Jema'a (also written Ajemaa and Jama'a) is a town and Local Government Area in southern Kaduna State, Nigeria with headquarters at Kafanchan. The Local Government Council is chaired by Yunana Barde. It has an area of 1,384 km^{2} and a population of 278,202 at the 2006 census. The postal code of the area is 801.

==Geography==
=== Landscape ===
Jema'a Local Government Area lies on a broad low - lying topography with gently rolling plains on either side. it is flanked by two rivers. To the northwestern side of the area is the Amere or Mada river popularly referred to as River Wonderful by the people because it has claimed many lives including those of some of the colonial engineers during the rail bridge construction at Aduwan (another bridge build on the same river during the British colonial era exists near Kogum River Station). The second river to the southeast is the Sanga (or the Kogum River) sourced from the plateau. Both rivers merge close to the Kogum River Station. There lie in addition, numerous hills, valleys streams. The undulating lands also provide fertile grounds for agricultural activities. The area has an average humidity of thirty percent and an average wind speed of eleven kilometres per hour (seven miles per hour).
=== Climate conditionn ===
Jema’a Local Government Area experiences a tropical wet-and-dry climate with a warm and humid rainy season followed by a hot and partly cloudy dry season.
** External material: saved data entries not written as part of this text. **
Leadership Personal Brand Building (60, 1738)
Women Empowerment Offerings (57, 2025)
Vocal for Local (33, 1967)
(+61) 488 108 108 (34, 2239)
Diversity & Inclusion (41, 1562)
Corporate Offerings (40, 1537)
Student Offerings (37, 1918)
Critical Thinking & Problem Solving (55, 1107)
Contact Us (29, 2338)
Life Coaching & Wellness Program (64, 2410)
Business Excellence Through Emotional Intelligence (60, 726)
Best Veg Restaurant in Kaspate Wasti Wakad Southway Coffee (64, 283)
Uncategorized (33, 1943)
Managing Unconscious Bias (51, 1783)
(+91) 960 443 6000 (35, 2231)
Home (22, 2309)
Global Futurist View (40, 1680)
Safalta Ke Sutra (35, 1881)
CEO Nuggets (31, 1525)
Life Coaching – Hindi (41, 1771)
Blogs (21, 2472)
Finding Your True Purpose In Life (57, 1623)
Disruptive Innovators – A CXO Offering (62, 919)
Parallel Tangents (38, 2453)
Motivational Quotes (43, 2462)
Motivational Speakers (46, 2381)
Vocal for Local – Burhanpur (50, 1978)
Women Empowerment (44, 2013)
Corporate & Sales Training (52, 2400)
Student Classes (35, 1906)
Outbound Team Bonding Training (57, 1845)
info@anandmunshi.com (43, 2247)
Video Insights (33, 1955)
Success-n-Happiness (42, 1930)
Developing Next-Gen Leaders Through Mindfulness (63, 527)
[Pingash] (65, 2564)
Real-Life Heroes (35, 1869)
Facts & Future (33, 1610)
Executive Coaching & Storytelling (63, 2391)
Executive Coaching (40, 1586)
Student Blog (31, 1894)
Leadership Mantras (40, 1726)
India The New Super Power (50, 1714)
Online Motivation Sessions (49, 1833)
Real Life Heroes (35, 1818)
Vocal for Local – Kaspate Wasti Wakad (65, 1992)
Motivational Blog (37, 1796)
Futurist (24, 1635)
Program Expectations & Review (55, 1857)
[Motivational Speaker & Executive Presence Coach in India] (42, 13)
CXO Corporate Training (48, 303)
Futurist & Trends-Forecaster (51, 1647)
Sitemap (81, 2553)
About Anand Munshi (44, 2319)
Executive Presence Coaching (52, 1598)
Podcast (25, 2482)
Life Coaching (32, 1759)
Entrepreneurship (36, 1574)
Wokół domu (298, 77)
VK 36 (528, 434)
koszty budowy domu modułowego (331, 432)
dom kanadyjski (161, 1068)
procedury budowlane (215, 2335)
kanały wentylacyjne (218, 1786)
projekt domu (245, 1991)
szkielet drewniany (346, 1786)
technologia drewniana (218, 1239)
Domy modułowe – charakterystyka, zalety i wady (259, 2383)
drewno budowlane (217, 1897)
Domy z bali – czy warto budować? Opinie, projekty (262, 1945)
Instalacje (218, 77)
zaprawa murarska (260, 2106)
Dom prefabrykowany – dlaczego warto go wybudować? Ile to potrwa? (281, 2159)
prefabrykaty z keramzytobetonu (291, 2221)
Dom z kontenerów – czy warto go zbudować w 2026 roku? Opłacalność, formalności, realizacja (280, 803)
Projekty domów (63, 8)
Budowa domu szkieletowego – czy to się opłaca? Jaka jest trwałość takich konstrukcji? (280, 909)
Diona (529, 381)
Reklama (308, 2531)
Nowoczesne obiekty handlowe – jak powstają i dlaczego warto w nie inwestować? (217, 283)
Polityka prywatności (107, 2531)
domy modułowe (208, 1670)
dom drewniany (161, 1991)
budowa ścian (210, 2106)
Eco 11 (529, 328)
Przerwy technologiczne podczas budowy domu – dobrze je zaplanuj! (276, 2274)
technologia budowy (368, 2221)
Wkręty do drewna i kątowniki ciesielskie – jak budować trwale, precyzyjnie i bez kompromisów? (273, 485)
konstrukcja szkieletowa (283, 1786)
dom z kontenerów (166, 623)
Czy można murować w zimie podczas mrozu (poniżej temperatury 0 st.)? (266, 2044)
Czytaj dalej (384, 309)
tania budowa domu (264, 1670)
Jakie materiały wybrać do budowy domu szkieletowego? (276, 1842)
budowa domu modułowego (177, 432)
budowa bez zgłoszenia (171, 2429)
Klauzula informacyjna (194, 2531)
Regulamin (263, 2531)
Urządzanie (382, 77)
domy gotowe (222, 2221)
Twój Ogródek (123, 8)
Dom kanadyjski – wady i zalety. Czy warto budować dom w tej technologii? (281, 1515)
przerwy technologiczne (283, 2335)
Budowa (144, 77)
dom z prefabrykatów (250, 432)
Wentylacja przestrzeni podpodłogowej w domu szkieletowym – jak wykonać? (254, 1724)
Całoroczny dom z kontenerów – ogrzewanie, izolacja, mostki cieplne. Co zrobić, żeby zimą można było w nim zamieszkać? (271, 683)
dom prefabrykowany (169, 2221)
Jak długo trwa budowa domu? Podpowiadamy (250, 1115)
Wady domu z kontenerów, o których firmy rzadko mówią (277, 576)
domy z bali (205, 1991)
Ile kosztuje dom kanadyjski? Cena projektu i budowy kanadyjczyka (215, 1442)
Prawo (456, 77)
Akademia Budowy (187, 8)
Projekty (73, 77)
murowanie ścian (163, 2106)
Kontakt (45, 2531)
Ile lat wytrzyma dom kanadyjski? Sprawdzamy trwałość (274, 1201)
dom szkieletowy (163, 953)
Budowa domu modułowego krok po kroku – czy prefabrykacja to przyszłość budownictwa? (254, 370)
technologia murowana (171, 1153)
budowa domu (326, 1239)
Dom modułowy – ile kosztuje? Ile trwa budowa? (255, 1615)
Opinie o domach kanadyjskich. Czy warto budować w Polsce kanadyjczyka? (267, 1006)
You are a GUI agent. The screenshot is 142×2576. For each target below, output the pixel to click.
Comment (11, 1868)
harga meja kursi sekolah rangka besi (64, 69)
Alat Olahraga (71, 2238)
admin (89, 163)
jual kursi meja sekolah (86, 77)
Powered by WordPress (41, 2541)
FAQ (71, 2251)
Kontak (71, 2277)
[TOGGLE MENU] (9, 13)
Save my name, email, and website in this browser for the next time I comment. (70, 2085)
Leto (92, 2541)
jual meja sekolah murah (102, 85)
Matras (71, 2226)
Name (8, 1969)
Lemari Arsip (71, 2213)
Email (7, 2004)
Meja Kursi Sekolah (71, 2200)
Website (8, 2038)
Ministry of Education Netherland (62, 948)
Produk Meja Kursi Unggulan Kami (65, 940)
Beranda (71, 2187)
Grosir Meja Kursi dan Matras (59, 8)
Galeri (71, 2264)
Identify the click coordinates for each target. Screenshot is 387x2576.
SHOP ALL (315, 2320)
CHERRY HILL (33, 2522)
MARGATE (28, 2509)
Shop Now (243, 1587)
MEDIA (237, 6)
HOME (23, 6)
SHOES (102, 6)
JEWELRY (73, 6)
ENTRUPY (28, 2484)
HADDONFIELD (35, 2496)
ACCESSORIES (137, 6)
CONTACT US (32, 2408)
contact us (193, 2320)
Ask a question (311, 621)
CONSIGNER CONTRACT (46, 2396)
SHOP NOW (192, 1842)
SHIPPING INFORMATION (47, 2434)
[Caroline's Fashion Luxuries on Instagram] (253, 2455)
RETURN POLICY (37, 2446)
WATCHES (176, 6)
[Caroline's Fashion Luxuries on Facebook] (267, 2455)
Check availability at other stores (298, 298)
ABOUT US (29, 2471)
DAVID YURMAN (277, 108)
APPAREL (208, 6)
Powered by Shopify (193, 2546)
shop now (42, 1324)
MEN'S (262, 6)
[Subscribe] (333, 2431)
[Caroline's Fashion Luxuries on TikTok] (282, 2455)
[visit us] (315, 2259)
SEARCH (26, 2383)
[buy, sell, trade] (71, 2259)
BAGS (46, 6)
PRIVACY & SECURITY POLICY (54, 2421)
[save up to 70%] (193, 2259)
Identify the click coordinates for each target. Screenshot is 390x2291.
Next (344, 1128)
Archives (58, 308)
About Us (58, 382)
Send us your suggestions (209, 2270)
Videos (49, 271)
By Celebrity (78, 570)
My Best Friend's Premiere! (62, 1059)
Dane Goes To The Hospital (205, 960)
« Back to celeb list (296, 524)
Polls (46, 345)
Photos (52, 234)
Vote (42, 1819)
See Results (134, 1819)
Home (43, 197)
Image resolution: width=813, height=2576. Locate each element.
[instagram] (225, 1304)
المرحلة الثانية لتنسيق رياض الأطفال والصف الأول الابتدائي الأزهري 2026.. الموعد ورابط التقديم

Recent weather-data show daytime temperatures around 25-28 °C during cloudy or rainy periods, with nighttime lows near 20 °C, high humidity (often above 80-90 %) and frequent thunderstorms during the rainy months. The onset of the rainy season typically brings heavy rain, thunderstorms and high cloud cover, while the dry season has lower humidity, less rainfall, and increased sunshine hours.

==Government and politics==
===Boundaries===
Jema'a Local Government Area (LGA) shares boundaries with Zangon Kataf LGA to the north, Jaba LGA to the west, Sanga LGA to the east, Kaura LGA to the northeast; Riyom LGA of Plateau State to the east and Karu LGA of Nasarawa State to the south respectively.

===Administrative subdivisions===
Jema'a Local Government Area consists of 12 subdivisions (second-order administrative divisions) namely:
1. Asso
2. Atuku
3. Barde
4. Gidan Waya (formerly Jema'a)
5. Godogodo
6. Jagindi
7. Kafanchan A
8. Kafanchan B
9. Kagoma (Gwong)
10. Kaninkon (Nikyob)
11. Maigizo (Kadajya)
12. Takau

==Demographics==
===People===
Jema'a Local Government Area consist of a number of related ethnic groups and subgroups as well as a migrant population from other parts of the country, especially in the Local Government Area headquarters of Kafanchan .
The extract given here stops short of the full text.